Using Shop Pay, Merchants Can:
• Get marketing insights using Shop Channel analytics (new features rolling out throughout the year)
Best of all for merchants, Shop Pay is plug and play and completely free. Just flip the switch on Shop Pay in your admin,
and you and your customers will instantly be able to enjoy all of the benefits above.
3D & Augmented Reality – Shopify has invested a lot in the platform’s video and 3D capabilities over the past few years, and now that their forthcoming page editor experience will allow for drag-and-drop inclusion of video and additional sections in the PDP, merchants who have spent a lot of capital perfecting their physical sales environments will be able to replicate more of those environments online than ever before. Merchants using these technologies on Shopify can currently serve customers a rotatable product view—especially crucial for items that are typically handled before they’re bought—or use augmented reality to display true-to-life product renderings and offer remote shop walkthroughs.

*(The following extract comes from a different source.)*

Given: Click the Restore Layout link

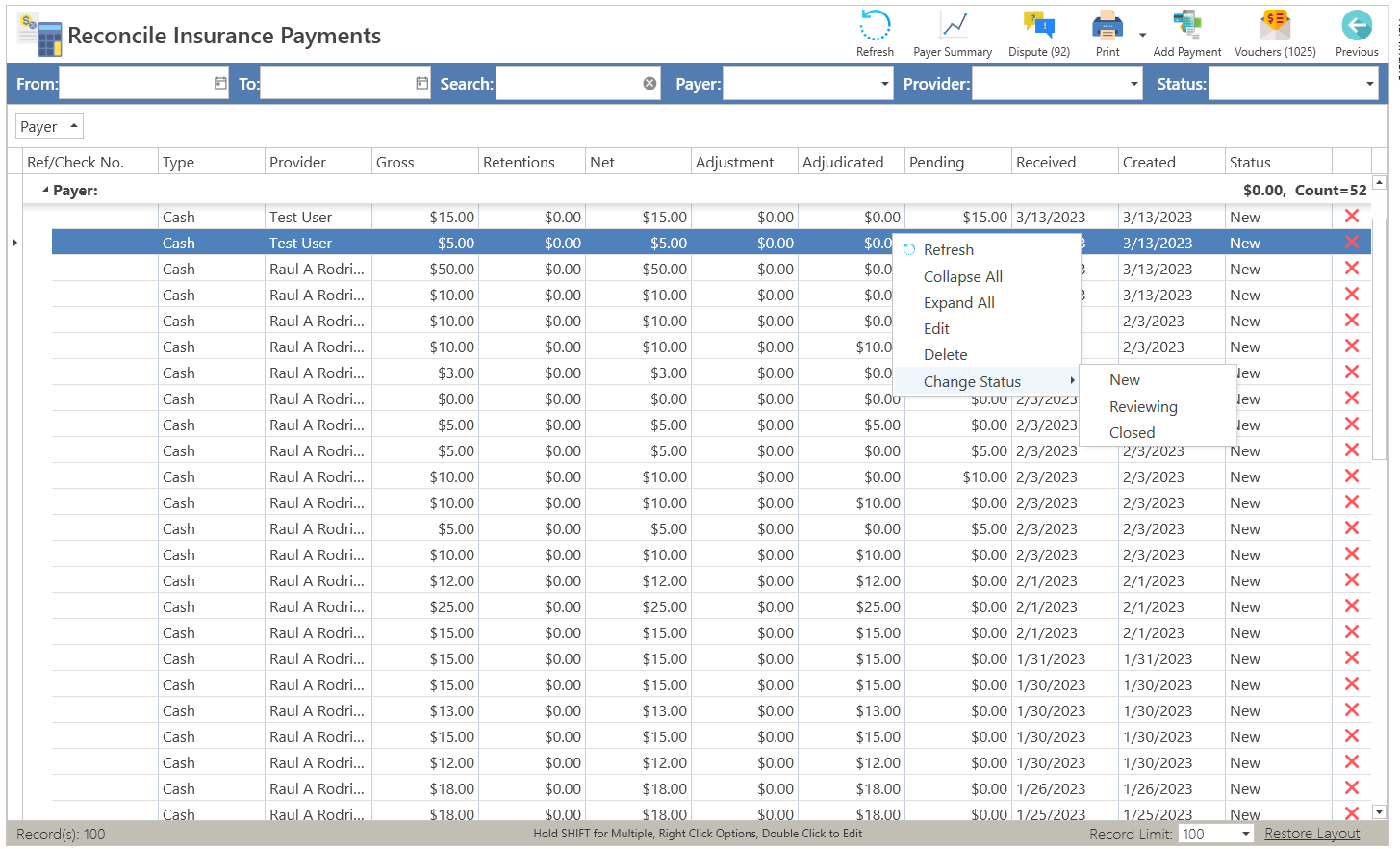Looking at the screenshot, I should click(1311, 834).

Tipping – Do your employees rely on tips? Switch on the new tipping feature from your admin, and your customers will see an option to leave a tip at checkout. Shop owners can choose how to disburse any funds collected through this feature, but naturally, we recommend that you #MakeGoodChoices.

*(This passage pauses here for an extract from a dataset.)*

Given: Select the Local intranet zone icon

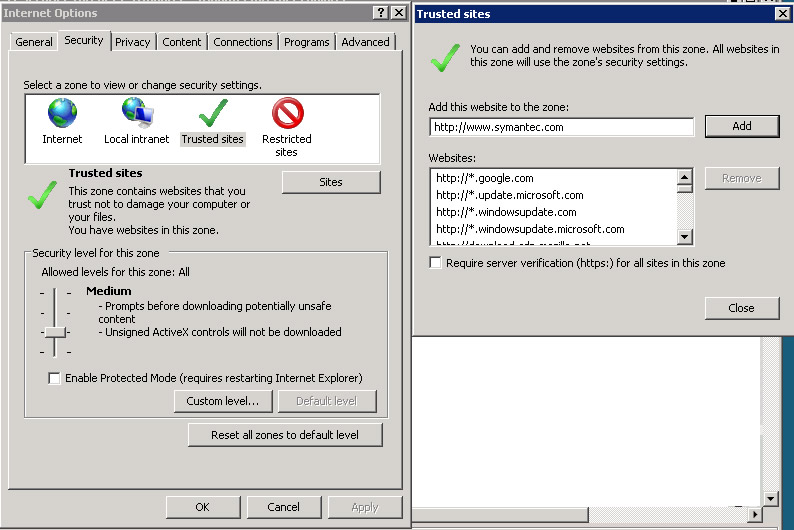Looking at the screenshot, I should coord(136,113).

Shopify is just one platform rushing to assist independent businesses with their digital expertise, but we’ve explored their offerings in depth to illustrate an important point: Whatever your business model, right now you can reach more people and provide more value by meeting shoppers where they are, and furnishing the services they’ve come to rely on. That place is online. And now more than ever, those services require the use of ecommerce platform technology.
In mid-March, the Boston Consulting Group advised their readers that in order to stay ahead of the evolving Corona crisis, business leaders should be prepared to navigate the crisis on three temporal fronts:
With a huge proportion of retail transactions moving online and expected to stay there, businesses that have woven digital interventions into each stage of their crisis management plans are winning, and businesses that haven’t are losing. As an Adobe rep speaking with Forbes put it in April:
“Retailers that had invested in digital early on are seeing those investments pay off… Click-and-collect is a great example. Social distancing is creating a surge there, but not all retailers had invested in that area of blending physical and digital shopping.”
The gap between businesses that invest in their ecommerce operations now and those that don’t will only continue to grow. That is why now is the time to get your ecommerce business off the ground, to experiment, to fail forward, and ultimately—to succeed.